Aynadaki siyah çocuk çığlığım – Elend Aydın
Her zamanki gibi seçici bir tarzda birkaç Dünya Kupası maçını izlerken siyah futbolcuların o muhteşem ve skor ezberlerini bozan performanslarından dolayı kendimi “suçüstü” değil ama “masumiyet üstü” yakaladım. Çünkü beyaz, emperyalist ve geçmişleri siyahlara karşı kanlı sömürgecilik vahşetleriyle dolu olan devletlere “kazandırıyorlardı” ve bu zoruma gidiyordu. Keza türlü türlü belge ve bilgiler geçidi gerçekleşiyordu belleğimde. “Negro, black, colored” (İspanyolca “zenci”, İngilizce “zenci”, üçüncüsü de İngilizce kibarlaştırılmış haliyle “renkli”) diye saldırılara uğrayan çocuklar, kadınlar, erkekler, hayatlar, dünyanın her yerinde yeşeren siyah direnç çiçekleri…
“Acaba çok mu öznel ve geçmişe takılı olarak yaklaşıyorum?” sorusuyla meşgulken “sürecin” parlayan yıldızı, henüz 19 yaşındaki Kamerunlu Mbappé, “Fransa, Afrikalı siyah oyuncularla kazandı” sözlerine karşılık mealen şöyle dedi:
“Eğer kaybedilseydi siyahlar neden olarak gösterilirdi, hayatta genelde böyle oluyor, kazanmalarda değil, kaybedişlerde siyahlar neden olarak anılıyor.”
Bu sözleriyle hissettiklerimin –ne yazık ki- temelsiz olmadığını anladım -ki dünyanın mevcut gidişatı da bu konuda epey veri sunuyor zaten.
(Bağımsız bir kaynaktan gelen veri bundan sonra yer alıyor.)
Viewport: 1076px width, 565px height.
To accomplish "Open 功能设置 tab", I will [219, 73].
Öte yandan geçen gün bir “haber” dolaştı medyada: Gece güzeli “reşik” (Şükür ki Kürtçede “siyah”, “reşik” anlamındadır ve “reşik” “reşo” çok sempatik ve sempati içeren bir sıfattır) bir çocuk, “beyaz bir adamdan” ödü patlarcasına korkup kaçıyor, bir ara babasının cesaretlendirmesiyle “beyaz adam”ın beyaz eline dokunmaya çalışıyor ama sonuçtan memnun kaçmamış olacak ki tekrardan çığlığı basıp kaçıyordu. Yani “beyaz, güçlüdür, üstündür, temizdir, iyidir, muktedirdir” şablonları o güzelim simsiyah sözlerde yerle bir oluyordu.
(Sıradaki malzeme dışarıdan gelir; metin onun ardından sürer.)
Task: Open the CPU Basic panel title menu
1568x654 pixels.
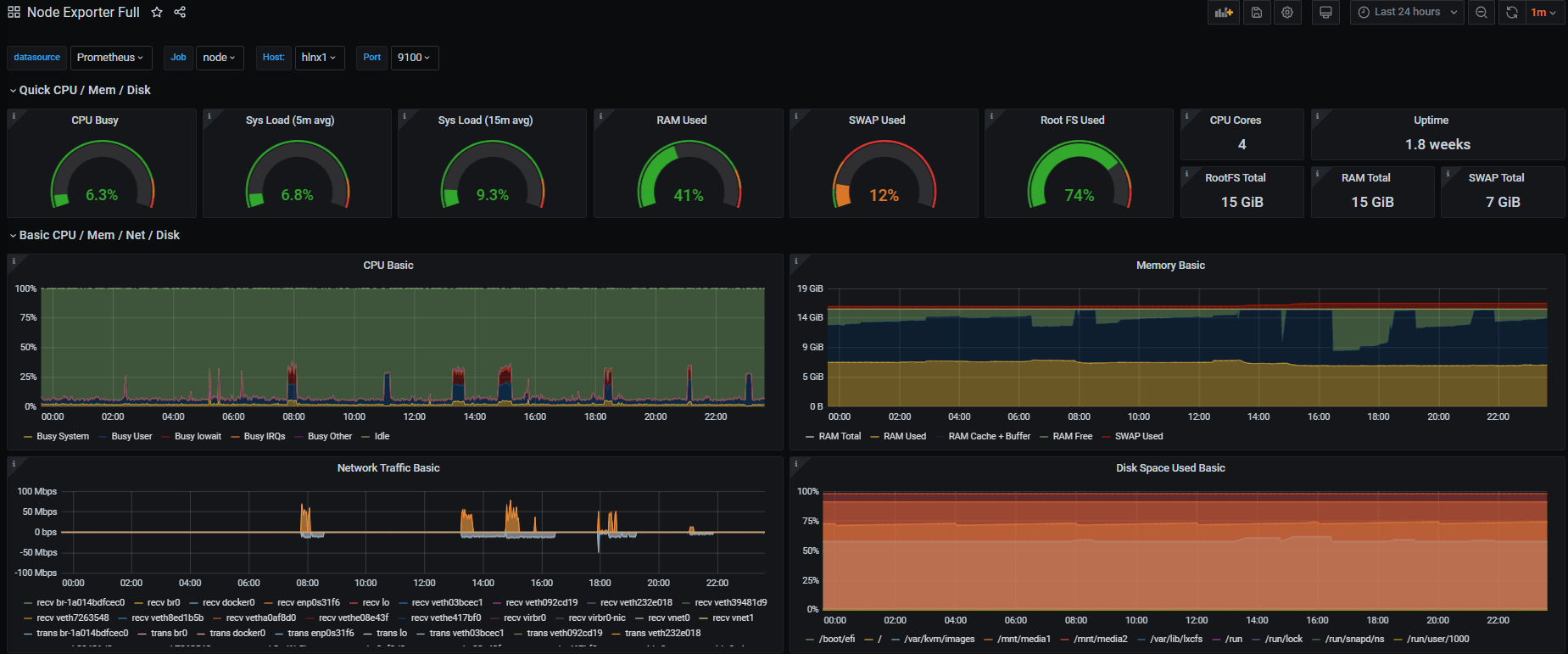Action: point(388,266)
Korkulası ve kaçılası olduğumuzu bilip kendimize gelelim arkadaşlar! O beyaz adam’ın yerinde hepimiz olabilirdik ya da aynaya baktığımızda siyah çocuğun korku dolu çığlıklarının bizim beyaz suratlar için de olduğunu unutmadan siyah hakikate selam salalım.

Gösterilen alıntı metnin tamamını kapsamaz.